------ ENTRIES SHOWN

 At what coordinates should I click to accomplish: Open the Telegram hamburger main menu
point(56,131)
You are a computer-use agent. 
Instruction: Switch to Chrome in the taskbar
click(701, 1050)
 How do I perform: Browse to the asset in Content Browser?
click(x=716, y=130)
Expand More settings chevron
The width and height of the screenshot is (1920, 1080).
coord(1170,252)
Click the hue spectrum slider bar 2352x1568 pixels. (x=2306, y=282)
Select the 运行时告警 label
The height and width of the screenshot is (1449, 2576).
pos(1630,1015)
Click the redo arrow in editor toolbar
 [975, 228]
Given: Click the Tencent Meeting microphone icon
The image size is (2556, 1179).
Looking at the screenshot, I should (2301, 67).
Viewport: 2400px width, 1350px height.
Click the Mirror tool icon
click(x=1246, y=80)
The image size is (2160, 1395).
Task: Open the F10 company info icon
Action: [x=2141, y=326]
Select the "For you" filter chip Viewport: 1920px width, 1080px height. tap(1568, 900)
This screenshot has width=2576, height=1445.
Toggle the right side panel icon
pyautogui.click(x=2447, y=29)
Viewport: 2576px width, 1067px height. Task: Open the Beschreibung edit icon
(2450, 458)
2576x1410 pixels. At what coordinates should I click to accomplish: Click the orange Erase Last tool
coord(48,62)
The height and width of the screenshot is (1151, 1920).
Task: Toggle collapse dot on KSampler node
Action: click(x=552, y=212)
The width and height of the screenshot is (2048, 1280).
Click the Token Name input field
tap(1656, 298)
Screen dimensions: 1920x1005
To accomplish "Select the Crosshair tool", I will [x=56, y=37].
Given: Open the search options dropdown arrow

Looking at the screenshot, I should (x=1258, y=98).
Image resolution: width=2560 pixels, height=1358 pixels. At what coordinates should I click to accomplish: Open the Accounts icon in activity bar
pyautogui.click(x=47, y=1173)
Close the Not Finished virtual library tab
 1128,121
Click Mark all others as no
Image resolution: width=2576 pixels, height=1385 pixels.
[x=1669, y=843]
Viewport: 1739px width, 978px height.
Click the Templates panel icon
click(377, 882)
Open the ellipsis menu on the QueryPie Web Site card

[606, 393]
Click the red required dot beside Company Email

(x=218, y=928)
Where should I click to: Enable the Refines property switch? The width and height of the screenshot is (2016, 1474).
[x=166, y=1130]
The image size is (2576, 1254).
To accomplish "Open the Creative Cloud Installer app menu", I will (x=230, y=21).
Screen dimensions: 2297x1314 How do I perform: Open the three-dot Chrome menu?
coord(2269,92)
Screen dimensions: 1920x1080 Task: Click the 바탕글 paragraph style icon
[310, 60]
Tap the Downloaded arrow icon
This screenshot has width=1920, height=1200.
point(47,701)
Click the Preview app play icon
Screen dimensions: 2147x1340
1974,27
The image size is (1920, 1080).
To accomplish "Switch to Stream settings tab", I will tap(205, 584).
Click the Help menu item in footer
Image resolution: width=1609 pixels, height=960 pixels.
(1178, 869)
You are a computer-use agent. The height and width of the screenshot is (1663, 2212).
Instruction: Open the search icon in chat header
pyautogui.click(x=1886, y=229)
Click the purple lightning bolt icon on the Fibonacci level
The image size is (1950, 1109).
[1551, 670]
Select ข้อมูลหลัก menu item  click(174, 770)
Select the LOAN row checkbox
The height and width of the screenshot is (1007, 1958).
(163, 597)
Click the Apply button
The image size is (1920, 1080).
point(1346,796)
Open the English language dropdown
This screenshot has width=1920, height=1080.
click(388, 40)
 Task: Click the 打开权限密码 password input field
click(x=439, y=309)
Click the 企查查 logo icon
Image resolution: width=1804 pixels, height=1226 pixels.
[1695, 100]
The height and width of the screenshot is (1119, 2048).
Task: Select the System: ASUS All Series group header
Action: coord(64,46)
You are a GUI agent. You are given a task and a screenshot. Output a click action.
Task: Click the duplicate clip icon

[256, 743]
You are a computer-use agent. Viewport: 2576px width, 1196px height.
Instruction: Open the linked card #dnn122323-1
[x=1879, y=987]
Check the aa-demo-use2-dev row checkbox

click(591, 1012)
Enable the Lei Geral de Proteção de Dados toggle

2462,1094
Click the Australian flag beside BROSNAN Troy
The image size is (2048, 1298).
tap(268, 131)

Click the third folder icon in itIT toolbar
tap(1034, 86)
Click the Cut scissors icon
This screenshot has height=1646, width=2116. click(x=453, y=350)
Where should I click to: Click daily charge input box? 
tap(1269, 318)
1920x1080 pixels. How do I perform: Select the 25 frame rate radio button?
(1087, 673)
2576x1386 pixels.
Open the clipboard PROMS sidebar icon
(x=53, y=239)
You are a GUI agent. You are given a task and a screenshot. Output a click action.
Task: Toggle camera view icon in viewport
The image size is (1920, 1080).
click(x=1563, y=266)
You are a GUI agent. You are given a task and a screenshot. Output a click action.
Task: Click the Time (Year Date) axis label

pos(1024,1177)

------------

■ EXERCISE REQUIREMENTS
Please, from the entries above, set down exactly the lines from the one containing "How do I perform: Browse" through the one containing "Viewport: 1739px width, 978px height.", and only those.

■ OUTPUT FOR THIS TASK
 How do I perform: Browse to the asset in Content Browser?
click(x=716, y=130)
Expand More settings chevron
The width and height of the screenshot is (1920, 1080).
coord(1170,252)
Click the hue spectrum slider bar 2352x1568 pixels. (x=2306, y=282)
Select the 运行时告警 label
The height and width of the screenshot is (1449, 2576).
pos(1630,1015)
Click the redo arrow in editor toolbar
 [975, 228]
Given: Click the Tencent Meeting microphone icon
The image size is (2556, 1179).
Looking at the screenshot, I should (2301, 67).
Viewport: 2400px width, 1350px height.
Click the Mirror tool icon
click(x=1246, y=80)
The image size is (2160, 1395).
Task: Open the F10 company info icon
Action: [x=2141, y=326]
Select the "For you" filter chip Viewport: 1920px width, 1080px height. tap(1568, 900)
This screenshot has width=2576, height=1445.
Toggle the right side panel icon
pyautogui.click(x=2447, y=29)
Viewport: 2576px width, 1067px height. Task: Open the Beschreibung edit icon
(2450, 458)
2576x1410 pixels. At what coordinates should I click to accomplish: Click the orange Erase Last tool
coord(48,62)
The height and width of the screenshot is (1151, 1920).
Task: Toggle collapse dot on KSampler node
Action: click(x=552, y=212)
The width and height of the screenshot is (2048, 1280).
Click the Token Name input field
tap(1656, 298)
Screen dimensions: 1920x1005
To accomplish "Select the Crosshair tool", I will [x=56, y=37].
Given: Open the search options dropdown arrow

Looking at the screenshot, I should (x=1258, y=98).
Image resolution: width=2560 pixels, height=1358 pixels. At what coordinates should I click to accomplish: Open the Accounts icon in activity bar
pyautogui.click(x=47, y=1173)
Close the Not Finished virtual library tab
 1128,121
Click Mark all others as no
Image resolution: width=2576 pixels, height=1385 pixels.
[x=1669, y=843]
Viewport: 1739px width, 978px height.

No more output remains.